My hens go crazy for the tender sweet sprouts!

Sprouting your own alfalfa at home provides chickens with a living food packed with vitamins.

Dangers of Moldy Alfalfa Cubes

Because alfalfa has high moisture, there’s a risk of mold growth if not stored properly.

Feeding moldy alfalfa can make chickens very sick.

To prevent moldy alfalfa cubes or hay:

  • Store in cool, dry area – Dampness promotes mold.
  • Keep off ground – Place hay off concrete floor to prevent moisture wicking up.
  • Check interior bales – Mold can grow inside a bale even if outer layer looks fine.
  • Buy preservatives – Propionic acid stops mold growth in moist hay.

Signs of mold include discoloration, musty smell, and fuzziness.

Immediately remove any visibly moldy alfalfa from your flock’s feed.

Maximizing Egg Nutrition with Alfalfa Cubes

Adding alfalfa to a chicken’s diet can make their eggs more nutritious.
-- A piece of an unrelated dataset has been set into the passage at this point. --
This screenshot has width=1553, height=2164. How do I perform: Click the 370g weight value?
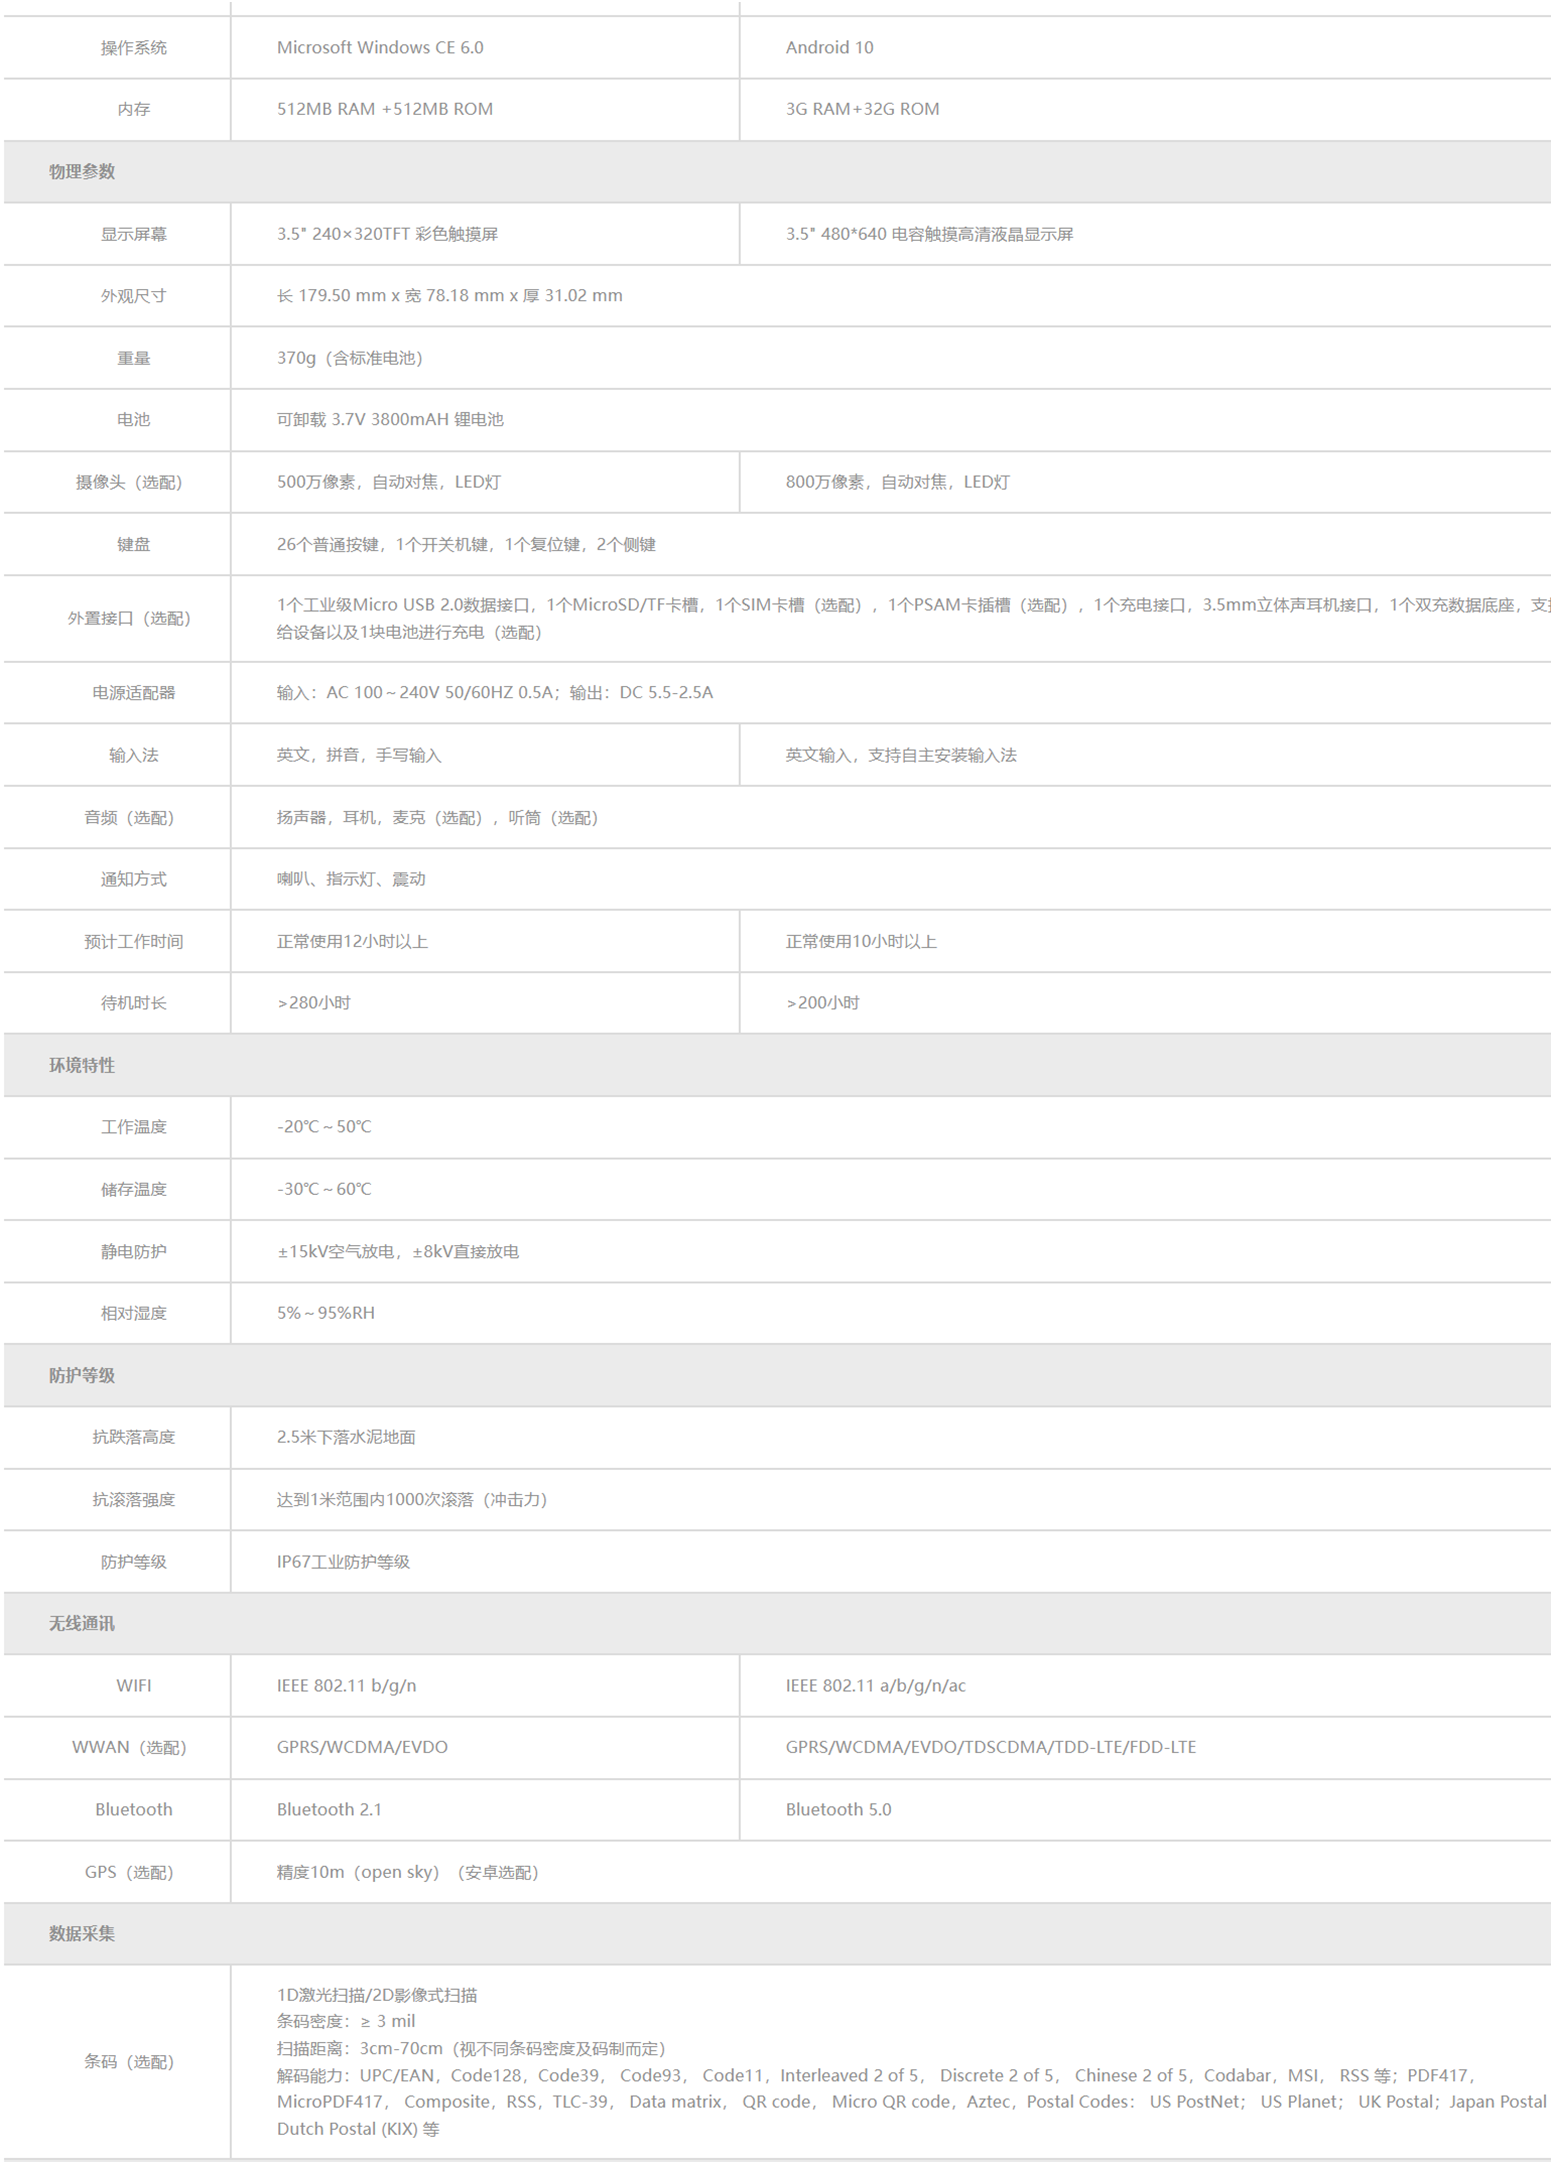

Here are some of the ways alfalfa enhances egg nutrient content:

  • More vitamin E – This antioxidant vitamin gets deposited into egg yolks.
  • Increased omega-3s – Alfalfa contains alpha-linoleic fatty acid that enriches eggs.
  • Darker yolks – The xanthophylls in alfalfa produce darker, richer yolk color.
  • Sturdier shells – The calcium in alfalfa leads to thicker eggshells.

I’ve noticed the eggs from my flock have more vibrant orange yolks since feeding them alfalfa.

The nutritious treat not only benefits my chickens but also gives me better quality eggs!